Have you ever noticed that whenever it's time for budget cuts, marketing programs, and market research are always at the top of the list? That's because these activities tend to fall into the "nice to have or nice to do" category of expenses rather than the "must do" category. I mean, when have you ever seen a company cut down on production or sales when times are tough and they need to get orders in and push orders out?Exactly.
Well, today is the day I'm going to give you a much-needed contextual whack on the side of the head. Today I'm going to show you how you can use your survey tool as a valuable "trigger event" predictor that will help you bring sales through the door -- and look like a hero.
Trigger events are all around you and they are sales just waiting for you to close them-- you just have to see them
Craig Elias is the man behind the "Trigger Event" -- or perhaps he calls it "Event Trigger", any way you slice it, he has made a profitable living paying attention to those small actions potential buyers take that signal a big purchase. If you want more details than I'm going to cover here, check out his blog or better yet, pick up a copy of his book, Shift .
Here's how trigger events work. There are incidents or events that occur that prompt or trigger us to go looking for a product, service -- solution. For example, pregnancy is a trigger event, as is buying a house or getting married. You get the idea; an event happens and suddenly you're in the market for a whole lot of things.
This is where your surveys can come in really handy.
- Segment your customer list. This is critical to the art of customer success. Your customers will be frustrated and unsubscribe if you send them unrelated messages and surveys.

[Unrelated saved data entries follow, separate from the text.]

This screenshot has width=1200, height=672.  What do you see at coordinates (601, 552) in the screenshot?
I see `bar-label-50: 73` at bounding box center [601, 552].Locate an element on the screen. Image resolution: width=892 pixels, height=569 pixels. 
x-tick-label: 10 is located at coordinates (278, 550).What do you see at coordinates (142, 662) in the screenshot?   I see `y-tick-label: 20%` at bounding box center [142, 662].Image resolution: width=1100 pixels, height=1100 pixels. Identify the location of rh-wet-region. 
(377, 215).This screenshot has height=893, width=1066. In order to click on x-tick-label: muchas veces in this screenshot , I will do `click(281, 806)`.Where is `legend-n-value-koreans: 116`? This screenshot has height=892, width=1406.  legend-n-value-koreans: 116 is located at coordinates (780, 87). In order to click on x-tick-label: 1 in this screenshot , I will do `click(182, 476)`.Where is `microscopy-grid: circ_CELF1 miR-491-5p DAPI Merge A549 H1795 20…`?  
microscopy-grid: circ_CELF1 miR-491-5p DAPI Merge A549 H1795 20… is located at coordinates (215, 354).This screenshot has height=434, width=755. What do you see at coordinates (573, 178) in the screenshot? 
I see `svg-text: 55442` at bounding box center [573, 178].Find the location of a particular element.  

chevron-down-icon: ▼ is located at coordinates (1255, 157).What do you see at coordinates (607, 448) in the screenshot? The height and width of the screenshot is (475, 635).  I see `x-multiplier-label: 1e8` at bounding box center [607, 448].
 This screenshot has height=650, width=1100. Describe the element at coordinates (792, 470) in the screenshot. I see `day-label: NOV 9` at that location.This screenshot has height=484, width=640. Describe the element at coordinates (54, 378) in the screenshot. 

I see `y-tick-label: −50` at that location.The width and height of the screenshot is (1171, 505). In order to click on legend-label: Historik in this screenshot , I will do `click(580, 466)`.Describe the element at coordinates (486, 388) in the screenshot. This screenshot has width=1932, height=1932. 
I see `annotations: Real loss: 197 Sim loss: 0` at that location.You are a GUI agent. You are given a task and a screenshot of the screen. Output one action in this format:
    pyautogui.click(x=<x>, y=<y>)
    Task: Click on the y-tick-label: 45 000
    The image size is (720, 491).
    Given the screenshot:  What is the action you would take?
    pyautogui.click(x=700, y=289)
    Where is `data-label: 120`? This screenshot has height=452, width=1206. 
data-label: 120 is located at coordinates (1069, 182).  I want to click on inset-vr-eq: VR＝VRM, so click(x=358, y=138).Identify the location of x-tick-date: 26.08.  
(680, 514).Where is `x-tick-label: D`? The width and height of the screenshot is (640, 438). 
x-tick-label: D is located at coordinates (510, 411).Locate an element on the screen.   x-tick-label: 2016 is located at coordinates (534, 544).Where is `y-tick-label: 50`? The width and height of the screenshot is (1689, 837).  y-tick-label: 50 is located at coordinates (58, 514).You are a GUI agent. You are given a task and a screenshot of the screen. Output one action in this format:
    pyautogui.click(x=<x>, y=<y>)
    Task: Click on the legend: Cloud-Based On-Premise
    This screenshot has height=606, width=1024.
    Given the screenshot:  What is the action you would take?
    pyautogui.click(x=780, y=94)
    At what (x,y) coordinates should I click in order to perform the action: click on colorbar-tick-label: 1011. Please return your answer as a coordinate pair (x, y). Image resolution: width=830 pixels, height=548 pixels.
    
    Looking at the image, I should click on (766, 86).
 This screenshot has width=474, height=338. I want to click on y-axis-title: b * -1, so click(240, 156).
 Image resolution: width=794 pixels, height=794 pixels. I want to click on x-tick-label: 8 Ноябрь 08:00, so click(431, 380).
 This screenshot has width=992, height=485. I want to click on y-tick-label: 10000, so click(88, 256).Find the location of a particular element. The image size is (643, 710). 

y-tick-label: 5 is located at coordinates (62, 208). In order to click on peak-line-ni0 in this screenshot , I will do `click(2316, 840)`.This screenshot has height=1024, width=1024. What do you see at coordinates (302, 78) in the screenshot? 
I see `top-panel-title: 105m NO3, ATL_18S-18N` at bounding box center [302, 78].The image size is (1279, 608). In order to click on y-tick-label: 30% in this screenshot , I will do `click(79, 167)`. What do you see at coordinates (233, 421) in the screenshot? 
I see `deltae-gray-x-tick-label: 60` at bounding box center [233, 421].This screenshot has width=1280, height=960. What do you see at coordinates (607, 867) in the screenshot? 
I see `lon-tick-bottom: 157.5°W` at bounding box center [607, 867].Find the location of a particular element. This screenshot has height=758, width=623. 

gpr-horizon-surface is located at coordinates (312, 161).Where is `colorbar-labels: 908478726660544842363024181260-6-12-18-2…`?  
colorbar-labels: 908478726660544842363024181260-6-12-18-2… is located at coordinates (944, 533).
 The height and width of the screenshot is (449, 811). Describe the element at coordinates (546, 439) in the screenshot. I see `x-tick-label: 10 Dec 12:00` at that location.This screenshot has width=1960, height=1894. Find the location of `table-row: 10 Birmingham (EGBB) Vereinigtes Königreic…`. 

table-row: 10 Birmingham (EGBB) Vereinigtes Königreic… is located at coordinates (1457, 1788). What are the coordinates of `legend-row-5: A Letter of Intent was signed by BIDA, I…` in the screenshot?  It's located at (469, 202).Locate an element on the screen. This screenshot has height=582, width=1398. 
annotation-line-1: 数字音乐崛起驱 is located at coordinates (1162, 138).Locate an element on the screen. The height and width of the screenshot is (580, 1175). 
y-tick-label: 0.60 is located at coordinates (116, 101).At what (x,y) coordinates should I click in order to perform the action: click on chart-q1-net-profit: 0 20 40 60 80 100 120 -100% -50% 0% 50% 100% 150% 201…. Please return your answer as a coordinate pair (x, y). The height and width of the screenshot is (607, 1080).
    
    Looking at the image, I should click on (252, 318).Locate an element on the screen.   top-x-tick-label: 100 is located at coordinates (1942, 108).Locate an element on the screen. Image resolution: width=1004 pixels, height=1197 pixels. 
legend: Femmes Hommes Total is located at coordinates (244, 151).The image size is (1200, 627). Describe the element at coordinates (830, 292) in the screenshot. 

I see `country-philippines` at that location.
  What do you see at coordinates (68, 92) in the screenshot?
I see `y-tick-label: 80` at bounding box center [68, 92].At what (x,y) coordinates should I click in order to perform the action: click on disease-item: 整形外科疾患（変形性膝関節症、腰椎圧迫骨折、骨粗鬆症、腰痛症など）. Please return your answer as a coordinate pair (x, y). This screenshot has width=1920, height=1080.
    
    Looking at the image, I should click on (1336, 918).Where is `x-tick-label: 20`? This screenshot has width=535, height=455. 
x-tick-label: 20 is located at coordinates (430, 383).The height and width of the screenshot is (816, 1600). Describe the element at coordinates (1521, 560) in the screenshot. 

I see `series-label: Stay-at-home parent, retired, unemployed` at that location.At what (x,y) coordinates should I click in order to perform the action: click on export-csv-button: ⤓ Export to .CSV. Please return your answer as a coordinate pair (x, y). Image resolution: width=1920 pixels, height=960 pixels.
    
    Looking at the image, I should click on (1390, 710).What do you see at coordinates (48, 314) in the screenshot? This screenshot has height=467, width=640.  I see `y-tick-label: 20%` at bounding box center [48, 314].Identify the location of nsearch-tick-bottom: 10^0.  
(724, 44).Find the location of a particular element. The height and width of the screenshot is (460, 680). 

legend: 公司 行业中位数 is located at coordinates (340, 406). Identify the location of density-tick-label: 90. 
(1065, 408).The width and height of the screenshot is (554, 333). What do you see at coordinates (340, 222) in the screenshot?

- Design several surveys designed to tag and measure your customers' progress along an event cycle. For each segment, you'll want to design a survey (or surveys) that pinpoint your customers "location" on a purchasing event timeline. For example; have you had a baby in the last 6 months?
- Send surveys regularly to catch an event trigger and market to it.
The real business benefit to your organization will be not only having a closer connection to what's happening in your customers' lives, but actually being able to track and predict where they are in your selling cycle.